What initially drew you to music and songwriting? 

Van Scott: I think it might have been Disney movies, actually. I grew up watching them on VHS tapes when we still had those. My siblings and I each had our own that we would carry with us wherever we went, and so that’s how I think a lot of my relatives would agree I got into music. Especially The Lion King. For me, I really wanted to play Elton John’s version of stuff, and he’s been a big idol of mine, musical influence, growing up. 

How have your projects on film and TV helped to shape you as a musician and performer? 

Van Scott: I think, as a performer, I’ve really been challenged being surrounded by so many amazing singing professionals. It’s really inspired me to get better at my craft and to stay at a certain level because these are honestly the best in the world. I pinch myself that I get to work with some of these people. I think that kind of pushed me to make sure I got my talent to a certain level, but also learning from the best and getting in touch with a lot of music sensibilities. A lot of the sessions I’ve done have been film scoring sessions where you have these large choirs, and I’ve learned the subtlety of everyone going from an ‘ooh’ to opening up to an “ahh,” and just the emotional lift that it creates. It’s so subtle, but the little choices you can make; I just have picked everything I can up along the way, from the producers I’ve worked with, to the composers, songwriters. I try to be a sponge. I always want to learn, and so there’s always a lot more to learn from people that are the best of their craft in certain areas. It’s been awesome to be on that side of the industry and get to learn about music that way. 

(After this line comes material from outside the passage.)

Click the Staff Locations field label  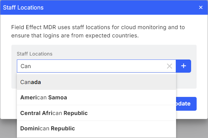pyautogui.click(x=35, y=54)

The first time you started to break out as more of a solo-styled performer was with the group Lord & Lady, which saw really interesting success on Youtube with these song medleys you would do—when you go to put together those medley arrangements, how do you find the right places and ways to transition into new songs? How do these arrangements come together? 

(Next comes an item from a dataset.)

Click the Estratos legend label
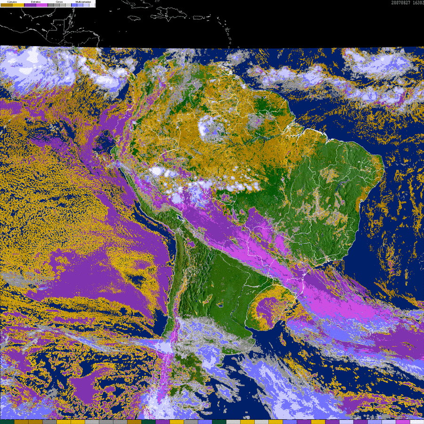424x424 pixels. (x=36, y=2)
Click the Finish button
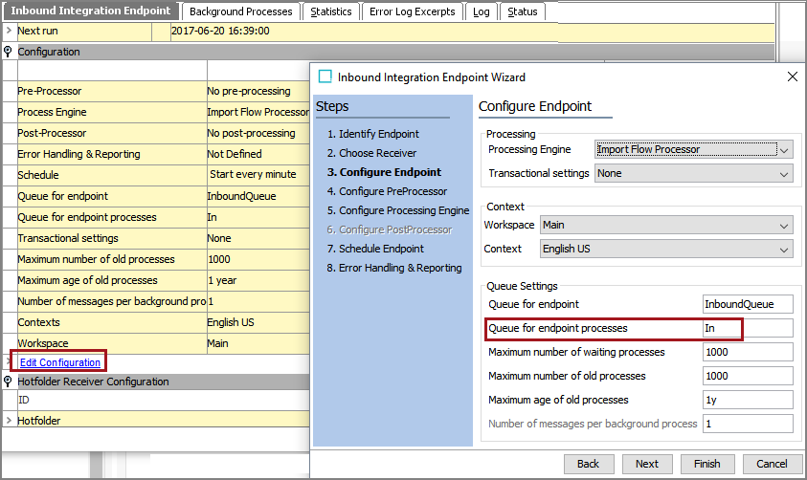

Van Scott: I never really thought about that. It kind of comes from my church background. Churches, you’re usually singing the same songs every week and you try to keep it interesting. I got used to doing the chorus of this song and then running into the bridge of another song; I guess that’s where my “medley-ization,” if you will, came from. I remember our La La Land medley, which went viral on Youtube, I had just seen the movie, it was a special advance screening for the singers on it, and I remember going home and I had all the songs playing in my head. Soundtrack wasn’t even available on iTunes. Hopefully, when you’re doing a medley, the best would make some sort of lyrical sense. Sometimes, you have to tweak the key; I just kind of experiment sometimes. I did the Greatest Showman medley, where I did “Million Dreams” goes into “Never Enough,” and then it goes into “From Now On”—by the end of it, I don’t remember how, that wasn’t really my design. Sometimes you luck out and they just perfectly interweave. Everything was a counter-melody by the end. I attribute that to good songwriting by the original songwriting. I don’t know, I guess the short answer would be just experimenting and finding a good place to launch into something that feels like a smooth transition, and just keeping the interest, keeping the dynamics going. 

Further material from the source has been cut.